JP4393609B2 - Capacitor circuit, switched capacitor filter, and A / D converter - Google Patents

Description

[0001]
BACKGROUND OF THE INVENTION
The present invention relates to a capacitor circuit using a capacitor whose capacitance value slightly changes depending on a voltage applied to both electrodes, and a switched capacitor filter and an A / D converter including the capacitor circuit.
[0002]
[Prior art]
A circuit in which a capacitor manufactured using two polycrystalline silicon electrodes is disclosed in, for example, US Pat. No. 5,208,597. FIG. 3 shows an example of a circuit using this, and includes a switched capacitor filter composed of switches S1 and S2, capacitors 1a and 1b (capacitance C ₁ ), and an operational amplifier 2 in which a capacitor 3 is connected between the input and output terminals. It is a circuit having.
[0003]
Capacitors 1a and 1b have a structure in which a polysilicon layer closer to the substrate and a polysilicon layer farther from the substrate are used as electrodes in the semiconductor multilayer structure, and an oxide layer is provided between them (having a curvature in the figure).

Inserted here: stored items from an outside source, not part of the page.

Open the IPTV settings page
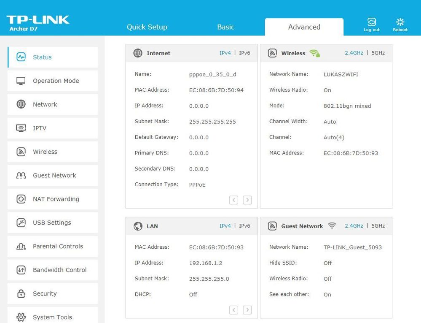The width and height of the screenshot is (421, 323). [x=40, y=128]
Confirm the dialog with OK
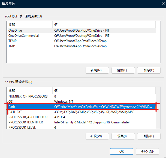Screen dimensions: 166x158 [x=121, y=151]
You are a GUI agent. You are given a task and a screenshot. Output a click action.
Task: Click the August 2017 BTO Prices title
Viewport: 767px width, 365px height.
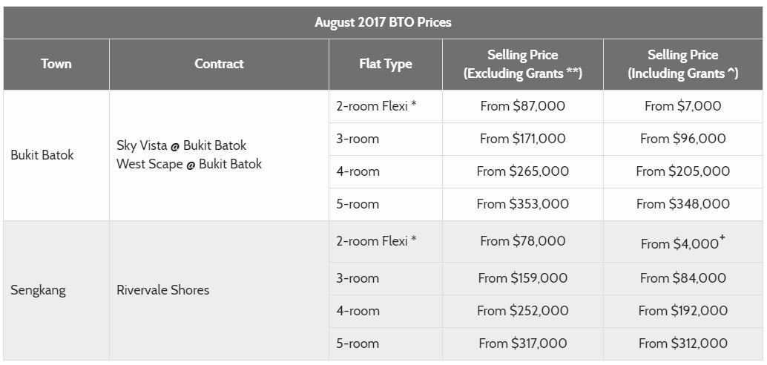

What has been described thus shows a polysilicon layer closer to the substrate (the same applies hereinafter). The two capacitors are connected to each other using the same polysilicon layer farther from the substrate.
[0004]
Then, in this circuit, the switch S1 is turned on during the sampling, the equivalent circuit at that time, so the when the parasitic capacitance between the polysilicon layer closer to the substrate and the substrate and C ₂ FIGS. 4 (a) , there is no influence of the noise voltage v _n from the substrate. On the other hand, the switch S2 is in a conducting state during integration, and the equivalent circuit at that time is as shown in FIG. 4B, so that the noise during integration is “C ₂ · v _n ”. As a result, the mean square noise at the time of sampling and integration is expressed as “C ₂ · v _n .
[0005]
FIG. 5 shows another conventional circuit having a switched capacitor filter composed of switches S1 and S2, capacitors 1c and 1d (capacitance C ₁ ), and an operational amplifier 2 in which a capacitor 3 is connected between the input and output terminals. is there.

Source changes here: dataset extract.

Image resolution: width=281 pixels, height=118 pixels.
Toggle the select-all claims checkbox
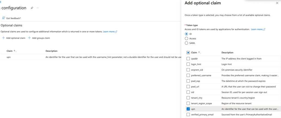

Capacitors 1c and 1d have a structure in which a polysilicon layer closer to the substrate and a polysilicon layer farther from the substrate are used as electrodes in the semiconductor laminated structure, and an oxide layer is provided between them. Are connected to each other using a polysilicon layer closer to the substrate.
[0006]
Then, in this circuit, the switch S1 is turned on during the sampling, the equivalent circuit at that time, when the parasitic capacitance between the polysilicon layer closer to the substrate and the substrate and C _2, is shown in FIGS. 6 (a) .
At this time, the voltage difference due to noise at the point A is “(2C ₂ / (2C ₁ + 2C ₂ )) · v _n ”, so the charge noise is “(2C ₂ / (2C ₁ + 2C ₂ )) · v _n · C ₁ = ((C ₁ · C ₂ ) / (C ₁ + C ₂ )) · v _n ”.
[0007]
On the other hand, the switch S2 is turned on when the integral, since the equivalent circuit at that time becomes as shown in FIG. 6 (b), the well voltage difference due to noise at point B, _{"(2C 2 / (2C 1 +} 2C 2)) · v _n ”, and the charge noise is“ (2C ₂ / (2C ₁ + 2C ₂ )) · v _n · C ₁ = ((C ₁ · C ₂ ) / (C ₁ + C ₂ )) · v _n ”.

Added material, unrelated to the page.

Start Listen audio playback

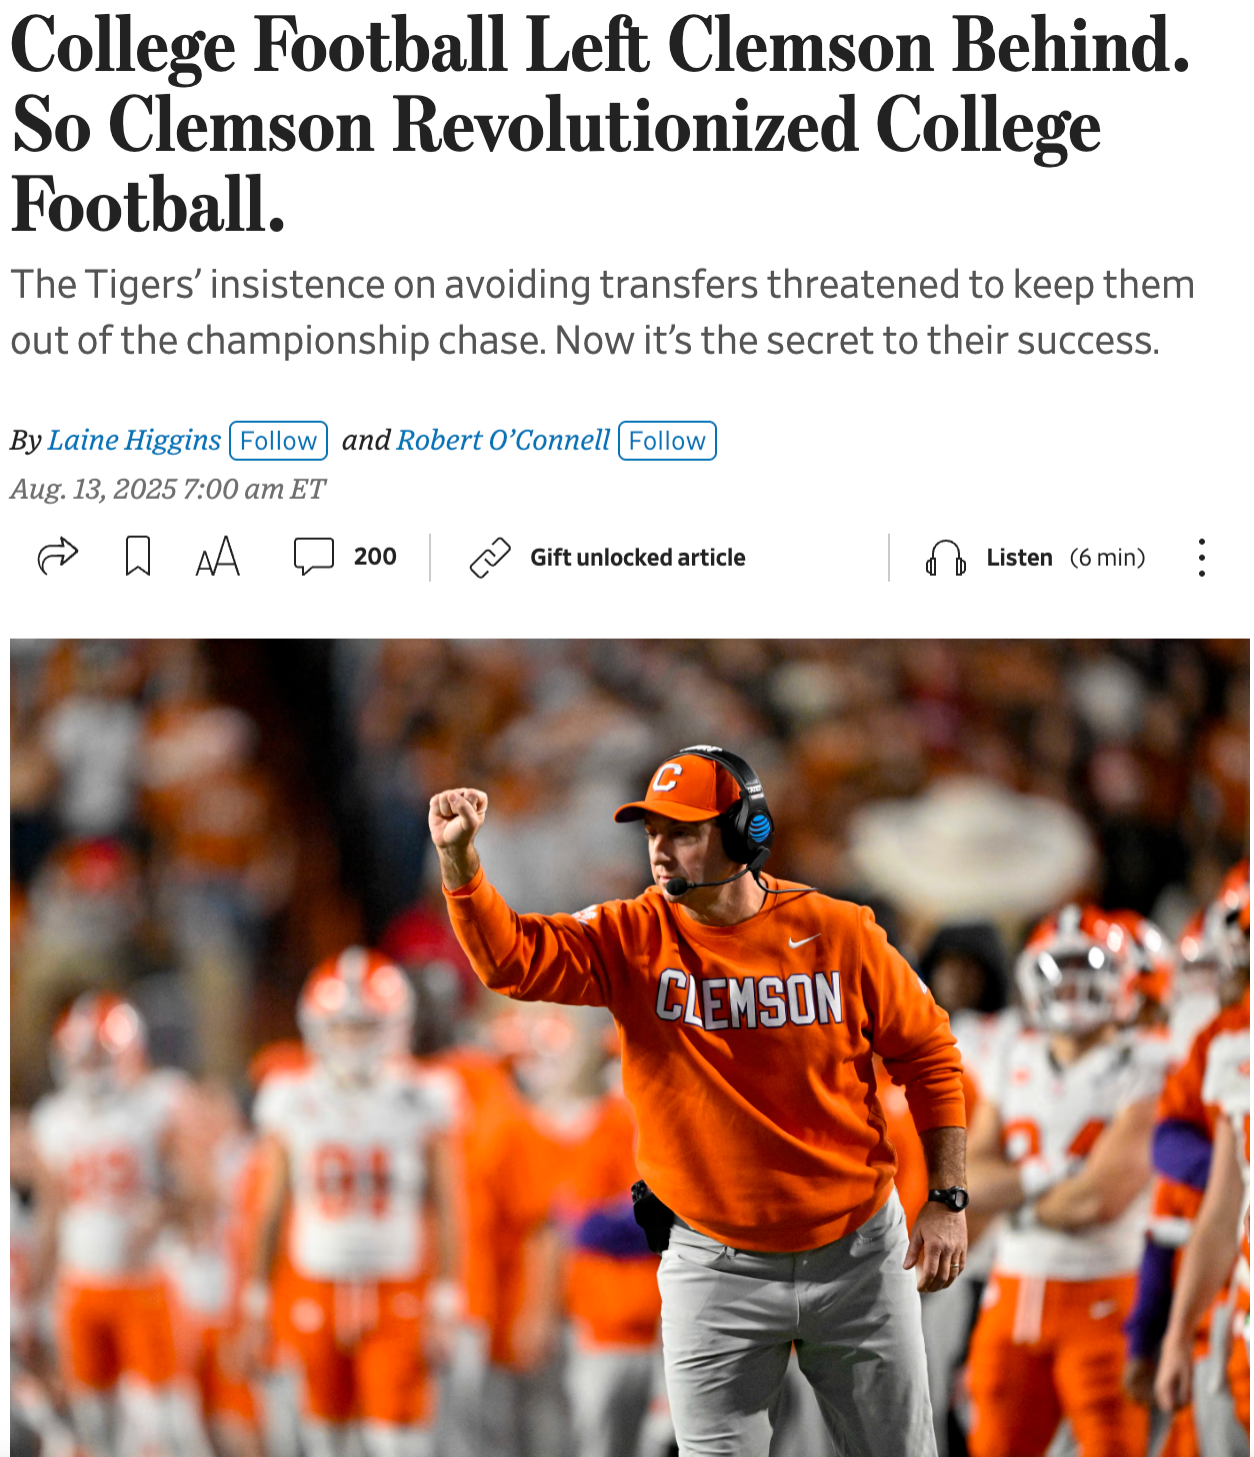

As a result, v _n are the frequency to uniformly distributed, when a so-called white noise, the mean square noise at the time of integration with time of sampling _{"((C 1 · C 2)} / (C 1 + C 2 )) · √2 · v _n Equation 2 ”is known.
[0008]
[Problems to be solved by the invention]
By the way, since it is desirable to reduce such charge noise as much as possible, the appearance of a circuit for performing such noise reduction has hitherto been desired.
Further, in the above-mentioned US Pat. No. 5,208,597, although a circuit for suppressing odd-order voltage dependency is disclosed in a circuit in which capacitors manufactured using two polycrystalline silicon electrodes are disclosed, The present invention, which has been required to be improved from the viewpoint of reducing the nonlinearity of the value, has been made in view of such circumstances, and provides a capacitor circuit capable of reducing the nonlinearity of the capacitance value as much as possible while reducing the charge noise. This is the issue.
[0009]
Another object of the present invention is to provide a switched capacitor filter and an A / D converter including the capacitor circuit.
[0010]
[Means for Solving the Problems]
In order to achieve the above object, an invention according to claim 1 is a capacitor circuit connected to an input terminal of an operational amplifier, wherein the first polycrystalline silicon disposed closer to the semiconductor substrate and farther from the semiconductor substrate. A plurality of capacitors each having a second polycrystalline silicon disposed on the electrode and connected in series, and one capacitor connected to be adjacent to each other and the other capacitor are connected to each other. a capacitor circuit to said first of said second feature to be performed by connecting the polycrystalline silicon of the polycrystalline silicon and the other capacitor of the capacitor.
[0011]
The invention according to claim 2 is a switched capacitor filter comprising a first polycrystalline silicon disposed closer to a semiconductor substrate and a second polycrystalline silicon disposed farther from the semiconductor substrate. A capacitor circuit in which a plurality of capacitors as electrodes are connected in series; and a switching circuit that performs a switching operation so as to perform charge accumulation and charge transfer by the capacitor circuit, and are connected to be adjacent to each other in the capacitor circuit. one connection of the capacitor and the other capacitor has is characterized in that which is performed by connecting said second polycrystalline silicon of the first polycrystalline silicon and the other capacitor of the one capacitor This is a switched capacitor filter.
[0012]
The invention according to claim 3 is the switched capacitor filter according to claim 2,
A reference circuit that outputs one of a plurality of reference signals via a second switched capacitor filter;
An integrating circuit for performing an integral output of the output of the switched capacitor filter and the output of the reference circuit;
And an A / D converter including a quantization circuit for quantizing the output of the integration circuit.
[0013]
According to a fourth aspect of the present invention, in the A / D converter according to the third aspect, the integrating circuit includes an operational amplifier and a second capacitor circuit that connects between the input and output terminals. The second capacitor circuit includes a plurality of capacitors each having a first polycrystalline silicon arranged closer to the semiconductor substrate and a second polycrystalline silicon arranged farther from the semiconductor substrate as electrodes. In addition, the connection between one capacitor and the other capacitor connected to be adjacent to each other is performed by connecting the first polycrystalline silicon of the one capacitor and the second capacitor of the other capacitor. characterized in that it is performed by connecting the crystalline silicon.
[0014]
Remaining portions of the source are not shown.